The unexpected rise of Rick Santorum in the Republican presidential field has provoked more than a few questions about how to respond to assertions that seem to test the limits of both democracy and truth.
For me, one of the most interesting questions bears directly upon my own responsibilities as president of a college. Under what circumstances and to what extent should a college or university president speak directly to political issues and even speak publicly on particular political candidacies?
The rule of thumb has for quite some time been that on such matters presidents had best remain silent. One of the chief jobs of a college leader is to raise money from alumni and other constituencies.
The political views of those groups are likely to be diverse, and silence is therefore preferable to the risk of alienating or aggravating any significant group of potential donors.

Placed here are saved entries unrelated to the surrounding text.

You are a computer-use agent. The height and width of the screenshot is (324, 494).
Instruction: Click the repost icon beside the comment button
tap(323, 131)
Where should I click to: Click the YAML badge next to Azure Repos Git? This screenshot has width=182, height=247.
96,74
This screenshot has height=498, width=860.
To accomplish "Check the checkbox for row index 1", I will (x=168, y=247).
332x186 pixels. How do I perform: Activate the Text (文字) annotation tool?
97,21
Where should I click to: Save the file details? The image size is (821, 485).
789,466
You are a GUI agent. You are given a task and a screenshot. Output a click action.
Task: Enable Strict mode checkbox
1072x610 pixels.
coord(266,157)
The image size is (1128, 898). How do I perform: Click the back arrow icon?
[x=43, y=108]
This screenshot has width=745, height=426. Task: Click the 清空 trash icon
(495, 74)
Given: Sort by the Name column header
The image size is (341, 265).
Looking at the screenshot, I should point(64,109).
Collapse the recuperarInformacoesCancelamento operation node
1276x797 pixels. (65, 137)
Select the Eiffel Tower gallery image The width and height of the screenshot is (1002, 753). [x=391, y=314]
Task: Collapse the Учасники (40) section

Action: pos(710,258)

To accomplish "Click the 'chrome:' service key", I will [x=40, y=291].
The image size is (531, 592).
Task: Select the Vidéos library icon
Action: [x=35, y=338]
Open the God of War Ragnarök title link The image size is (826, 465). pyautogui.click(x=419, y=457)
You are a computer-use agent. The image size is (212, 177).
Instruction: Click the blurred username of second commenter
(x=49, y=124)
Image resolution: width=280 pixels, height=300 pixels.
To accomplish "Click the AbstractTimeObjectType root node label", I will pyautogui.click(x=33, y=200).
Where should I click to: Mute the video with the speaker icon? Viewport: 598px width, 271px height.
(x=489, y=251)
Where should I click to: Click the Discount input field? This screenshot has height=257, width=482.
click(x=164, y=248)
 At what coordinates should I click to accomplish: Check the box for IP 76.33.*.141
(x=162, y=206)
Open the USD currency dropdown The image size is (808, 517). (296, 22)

Fiduciary responsibility requires political restraint.
More important (or at least more noble) is the argument about the preservation of academic freedom on a campus. College and universities should be places where all civil and reasonable views on important issues can be expressed and debated, and a president who takes a public stand on too many of these issues risks stifling debate.
As usual, Bill Bowen, former president of both Princeton University and the Andrew Mellon Foundation, put this best: "The university should be the home of the critic, welcoming and respectful of every point of view; it cannot serve this critically important function if it becomes the critic itself, coming down on one side or another of controversial issues."
To the extent that the president, appropriately or not, is often seen as the personal embodiment of the institution, a politicized presidency risks creating an unhealthily politicized college.
By and large I am a firm believer in the soundness of both of these arguments. But the Santorum candidacy, in my view, provokes the question of whether there are limits to their validity -- that is, is there a set of circumstances under which the responsibility to speak out trumps the responsibility to remain publicly neutral or silent?